• [The problem] Turn each row below into a numbered list, one item per line, and skip the blank lines.
[start Information shown]
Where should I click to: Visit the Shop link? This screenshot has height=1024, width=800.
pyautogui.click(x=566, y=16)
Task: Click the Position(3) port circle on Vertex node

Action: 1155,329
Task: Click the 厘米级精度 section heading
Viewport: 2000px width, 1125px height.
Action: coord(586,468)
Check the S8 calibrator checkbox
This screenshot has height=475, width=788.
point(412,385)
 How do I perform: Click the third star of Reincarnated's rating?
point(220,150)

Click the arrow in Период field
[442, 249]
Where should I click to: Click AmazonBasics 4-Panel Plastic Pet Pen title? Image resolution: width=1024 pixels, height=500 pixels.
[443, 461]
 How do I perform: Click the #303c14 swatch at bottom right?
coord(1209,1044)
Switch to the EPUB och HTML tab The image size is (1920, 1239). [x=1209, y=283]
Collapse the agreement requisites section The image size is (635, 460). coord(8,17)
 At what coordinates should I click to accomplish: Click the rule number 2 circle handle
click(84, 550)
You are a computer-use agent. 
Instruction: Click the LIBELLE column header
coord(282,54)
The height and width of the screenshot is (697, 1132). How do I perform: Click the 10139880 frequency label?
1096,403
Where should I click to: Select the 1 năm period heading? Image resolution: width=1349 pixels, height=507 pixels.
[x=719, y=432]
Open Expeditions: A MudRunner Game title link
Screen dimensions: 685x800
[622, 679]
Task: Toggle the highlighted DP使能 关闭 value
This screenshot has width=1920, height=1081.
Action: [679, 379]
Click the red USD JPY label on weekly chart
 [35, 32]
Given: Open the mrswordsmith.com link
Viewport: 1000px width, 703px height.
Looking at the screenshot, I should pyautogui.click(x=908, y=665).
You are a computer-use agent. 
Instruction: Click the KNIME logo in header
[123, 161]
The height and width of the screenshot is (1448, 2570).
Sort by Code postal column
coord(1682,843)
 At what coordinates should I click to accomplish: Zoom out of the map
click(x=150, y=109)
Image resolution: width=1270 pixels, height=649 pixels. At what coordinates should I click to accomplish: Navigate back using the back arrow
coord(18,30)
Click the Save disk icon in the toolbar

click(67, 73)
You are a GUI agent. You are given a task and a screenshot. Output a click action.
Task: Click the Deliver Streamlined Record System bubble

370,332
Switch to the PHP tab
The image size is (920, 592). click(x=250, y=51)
[end Information shown]
• [Full solution]
1. Where should I click to: Visit the Shop link? This screenshot has height=1024, width=800.
2. pyautogui.click(x=566, y=16)
3. Task: Click the Position(3) port circle on Vertex node
4. Action: 1155,329
5. Task: Click the 厘米级精度 section heading
6. Viewport: 2000px width, 1125px height.
7. Action: coord(586,468)
8. Check the S8 calibrator checkbox
9. This screenshot has height=475, width=788.
10. point(412,385)
11.  How do I perform: Click the third star of Reincarnated's rating?
12. point(220,150)
13. Click the arrow in Период field
14. [442, 249]
15. Where should I click to: Click AmazonBasics 4-Panel Plastic Pet Pen title? Image resolution: width=1024 pixels, height=500 pixels.
16. [443, 461]
17.  How do I perform: Click the #303c14 swatch at bottom right?
18. coord(1209,1044)
19. Switch to the EPUB och HTML tab The image size is (1920, 1239). [x=1209, y=283]
20. Collapse the agreement requisites section The image size is (635, 460). coord(8,17)
21.  At what coordinates should I click to accomplish: Click the rule number 2 circle handle
22. click(84, 550)
23. You are a computer-use agent. 
24. Instruction: Click the LIBELLE column header
25. coord(282,54)
26. The height and width of the screenshot is (697, 1132). How do I perform: Click the 10139880 frequency label?
27. 1096,403
28. Where should I click to: Select the 1 năm period heading? Image resolution: width=1349 pixels, height=507 pixels.
29. [x=719, y=432]
30. Open Expeditions: A MudRunner Game title link
31. Screen dimensions: 685x800
32. [622, 679]
33. Task: Toggle the highlighted DP使能 关闭 value
34. This screenshot has width=1920, height=1081.
35. Action: [679, 379]
36. Click the red USD JPY label on weekly chart
37.  [35, 32]
38. Given: Open the mrswordsmith.com link
39. Viewport: 1000px width, 703px height.
40. Looking at the screenshot, I should pyautogui.click(x=908, y=665).
41. You are a computer-use agent. 
42. Instruction: Click the KNIME logo in header
43. [123, 161]
44. The height and width of the screenshot is (1448, 2570).
45. Sort by Code postal column
46. coord(1682,843)
47.  At what coordinates should I click to accomplish: Zoom out of the map
48. click(x=150, y=109)
49. Image resolution: width=1270 pixels, height=649 pixels. At what coordinates should I click to accomplish: Navigate back using the back arrow
50. coord(18,30)
51. Click the Save disk icon in the toolbar
52. click(67, 73)
53. You are a GUI agent. You are given a task and a screenshot. Output a click action.
54. Task: Click the Deliver Streamlined Record System bubble
55. 370,332
56. Switch to the PHP tab
57. The image size is (920, 592). click(x=250, y=51)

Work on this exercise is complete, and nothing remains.